* [ACTION ITEM] When the line containing "2018 Февраль (703, 898)" is reached, begin reproducing lines exactly and continue through the last line of the records below.

INFORMATION PROVIDED START

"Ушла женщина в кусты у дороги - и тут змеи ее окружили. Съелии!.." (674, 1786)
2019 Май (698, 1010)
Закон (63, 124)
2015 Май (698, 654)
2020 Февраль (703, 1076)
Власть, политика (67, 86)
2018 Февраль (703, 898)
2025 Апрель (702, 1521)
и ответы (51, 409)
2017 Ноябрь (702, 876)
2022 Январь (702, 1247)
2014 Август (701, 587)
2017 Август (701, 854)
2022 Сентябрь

INFORMATION PROVIDED END

* [SOLUTION TO THE PROBLEM]
2018 Февраль (703, 898)
2025 Апрель (702, 1521)
и ответы (51, 409)
2017 Ноябрь (702, 876)
2022 Январь (702, 1247)
2014 Август (701, 587)
2017 Август (701, 854)
2022 Сентябрь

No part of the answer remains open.